** Start ENTRIES SHOWN **
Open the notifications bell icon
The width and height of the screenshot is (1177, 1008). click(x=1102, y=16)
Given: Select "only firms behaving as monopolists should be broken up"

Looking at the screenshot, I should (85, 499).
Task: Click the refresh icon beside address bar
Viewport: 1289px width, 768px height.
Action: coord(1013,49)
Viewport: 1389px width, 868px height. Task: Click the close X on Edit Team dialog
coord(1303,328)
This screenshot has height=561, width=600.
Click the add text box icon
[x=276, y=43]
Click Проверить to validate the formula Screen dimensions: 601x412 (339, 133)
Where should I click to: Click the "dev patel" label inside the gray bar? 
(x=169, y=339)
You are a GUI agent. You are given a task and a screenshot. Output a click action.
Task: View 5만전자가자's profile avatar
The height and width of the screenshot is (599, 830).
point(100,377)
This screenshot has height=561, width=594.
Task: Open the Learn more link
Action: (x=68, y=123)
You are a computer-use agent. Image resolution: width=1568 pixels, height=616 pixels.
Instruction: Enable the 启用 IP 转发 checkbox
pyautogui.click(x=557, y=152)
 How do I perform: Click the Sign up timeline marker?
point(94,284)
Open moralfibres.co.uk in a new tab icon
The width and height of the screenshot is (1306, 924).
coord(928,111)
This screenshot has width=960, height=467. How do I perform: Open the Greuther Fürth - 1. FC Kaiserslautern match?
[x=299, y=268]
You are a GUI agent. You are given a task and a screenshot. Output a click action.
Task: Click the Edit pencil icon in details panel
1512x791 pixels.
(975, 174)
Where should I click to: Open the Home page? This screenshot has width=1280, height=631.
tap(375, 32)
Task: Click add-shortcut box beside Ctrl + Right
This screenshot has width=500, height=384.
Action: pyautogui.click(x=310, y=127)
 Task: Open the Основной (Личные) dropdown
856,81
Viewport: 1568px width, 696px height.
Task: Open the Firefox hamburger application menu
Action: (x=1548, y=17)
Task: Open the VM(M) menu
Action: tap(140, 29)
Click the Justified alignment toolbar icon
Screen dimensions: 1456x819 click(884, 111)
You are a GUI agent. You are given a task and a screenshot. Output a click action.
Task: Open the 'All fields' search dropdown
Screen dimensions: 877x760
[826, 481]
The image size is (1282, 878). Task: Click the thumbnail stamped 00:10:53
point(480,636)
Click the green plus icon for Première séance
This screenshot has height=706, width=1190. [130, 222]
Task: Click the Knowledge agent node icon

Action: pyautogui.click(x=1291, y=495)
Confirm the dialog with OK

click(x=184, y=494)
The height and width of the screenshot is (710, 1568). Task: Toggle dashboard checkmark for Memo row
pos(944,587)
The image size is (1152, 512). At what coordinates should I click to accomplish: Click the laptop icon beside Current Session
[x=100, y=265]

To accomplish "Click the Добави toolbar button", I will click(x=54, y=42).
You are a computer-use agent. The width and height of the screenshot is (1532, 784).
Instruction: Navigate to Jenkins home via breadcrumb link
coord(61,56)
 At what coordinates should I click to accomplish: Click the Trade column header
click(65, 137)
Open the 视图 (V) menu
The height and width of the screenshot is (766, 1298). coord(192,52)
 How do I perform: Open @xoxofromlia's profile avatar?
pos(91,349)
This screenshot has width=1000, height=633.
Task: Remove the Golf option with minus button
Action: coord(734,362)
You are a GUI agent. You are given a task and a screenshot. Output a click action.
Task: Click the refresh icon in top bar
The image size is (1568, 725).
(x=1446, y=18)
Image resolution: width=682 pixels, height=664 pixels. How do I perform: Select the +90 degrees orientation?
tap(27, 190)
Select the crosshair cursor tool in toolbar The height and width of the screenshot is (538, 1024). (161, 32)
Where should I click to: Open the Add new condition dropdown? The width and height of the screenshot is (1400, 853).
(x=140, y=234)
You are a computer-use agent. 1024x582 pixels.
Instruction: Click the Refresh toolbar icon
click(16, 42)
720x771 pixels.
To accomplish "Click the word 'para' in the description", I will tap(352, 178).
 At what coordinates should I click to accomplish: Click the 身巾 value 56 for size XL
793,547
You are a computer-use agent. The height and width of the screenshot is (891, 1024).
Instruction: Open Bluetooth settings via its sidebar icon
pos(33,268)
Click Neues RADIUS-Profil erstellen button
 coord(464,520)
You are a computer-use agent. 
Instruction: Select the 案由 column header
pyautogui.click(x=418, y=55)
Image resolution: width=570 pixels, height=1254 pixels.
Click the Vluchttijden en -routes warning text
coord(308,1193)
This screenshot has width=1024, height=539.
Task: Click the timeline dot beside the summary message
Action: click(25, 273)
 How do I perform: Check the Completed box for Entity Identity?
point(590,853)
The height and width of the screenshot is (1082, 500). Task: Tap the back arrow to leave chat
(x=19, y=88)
** End ENTRIES SHOWN **
**TASK GOAL:** Copy out the stretch from the line containing "The height and width of the screenshot is (1082, 500)." through the end of the material, requests included, and shift each click coordinate in the answers by adding 20 to it.

**SOLUTION TO THE PROBLEM:**
The height and width of the screenshot is (1082, 500). Task: Tap the back arrow to leave chat
(x=39, y=108)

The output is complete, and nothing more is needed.